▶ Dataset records
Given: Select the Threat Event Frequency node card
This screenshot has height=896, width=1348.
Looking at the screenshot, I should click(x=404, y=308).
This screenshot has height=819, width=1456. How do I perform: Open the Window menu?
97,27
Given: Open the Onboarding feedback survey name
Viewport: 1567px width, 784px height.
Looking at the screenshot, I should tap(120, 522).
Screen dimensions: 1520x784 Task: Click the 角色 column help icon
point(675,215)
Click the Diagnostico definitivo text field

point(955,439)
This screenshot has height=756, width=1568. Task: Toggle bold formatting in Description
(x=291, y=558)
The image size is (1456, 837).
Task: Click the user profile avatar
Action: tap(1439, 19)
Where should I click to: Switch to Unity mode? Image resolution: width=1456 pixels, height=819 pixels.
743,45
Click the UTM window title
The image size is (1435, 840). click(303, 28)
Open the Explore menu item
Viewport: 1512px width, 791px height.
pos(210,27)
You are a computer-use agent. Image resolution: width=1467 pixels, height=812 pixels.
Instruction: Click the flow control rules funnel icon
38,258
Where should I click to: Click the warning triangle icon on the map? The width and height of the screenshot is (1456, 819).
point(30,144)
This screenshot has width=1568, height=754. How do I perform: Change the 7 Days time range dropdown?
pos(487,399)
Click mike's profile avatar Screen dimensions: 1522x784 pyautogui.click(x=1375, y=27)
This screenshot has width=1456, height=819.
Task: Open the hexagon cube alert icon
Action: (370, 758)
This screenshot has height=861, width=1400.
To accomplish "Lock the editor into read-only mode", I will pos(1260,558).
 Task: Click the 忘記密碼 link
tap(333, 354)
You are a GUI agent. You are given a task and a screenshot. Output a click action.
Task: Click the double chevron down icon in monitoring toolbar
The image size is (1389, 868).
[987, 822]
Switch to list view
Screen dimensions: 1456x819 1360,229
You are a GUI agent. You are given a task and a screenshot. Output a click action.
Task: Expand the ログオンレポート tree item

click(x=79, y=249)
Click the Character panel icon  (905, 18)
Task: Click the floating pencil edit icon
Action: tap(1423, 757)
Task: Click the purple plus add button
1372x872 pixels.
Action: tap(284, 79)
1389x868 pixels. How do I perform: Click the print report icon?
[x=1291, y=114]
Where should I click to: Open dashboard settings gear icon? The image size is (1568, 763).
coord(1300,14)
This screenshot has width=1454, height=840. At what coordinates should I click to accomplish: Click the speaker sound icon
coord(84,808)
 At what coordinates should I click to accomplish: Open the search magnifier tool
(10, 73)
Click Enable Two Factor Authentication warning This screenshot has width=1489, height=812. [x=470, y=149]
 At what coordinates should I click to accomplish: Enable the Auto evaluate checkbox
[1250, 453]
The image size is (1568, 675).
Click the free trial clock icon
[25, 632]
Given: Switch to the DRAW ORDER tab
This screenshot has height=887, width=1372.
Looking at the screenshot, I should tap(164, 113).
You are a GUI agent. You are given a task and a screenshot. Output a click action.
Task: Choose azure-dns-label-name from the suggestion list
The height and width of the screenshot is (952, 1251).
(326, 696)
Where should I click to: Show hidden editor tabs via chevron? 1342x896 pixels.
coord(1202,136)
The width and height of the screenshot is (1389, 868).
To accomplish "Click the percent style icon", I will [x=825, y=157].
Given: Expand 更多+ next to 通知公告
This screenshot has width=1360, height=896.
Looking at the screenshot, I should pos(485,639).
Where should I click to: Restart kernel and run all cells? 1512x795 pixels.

▶ GOAL OF THE EXERCISE
Would you please filter the lines above and copy every one that includes "name"?

▶ RESPONSE TO THIS TASK
Given: Open the Onboarding feedback survey name
Task: Choose azure-dns-label-name from the suggestion list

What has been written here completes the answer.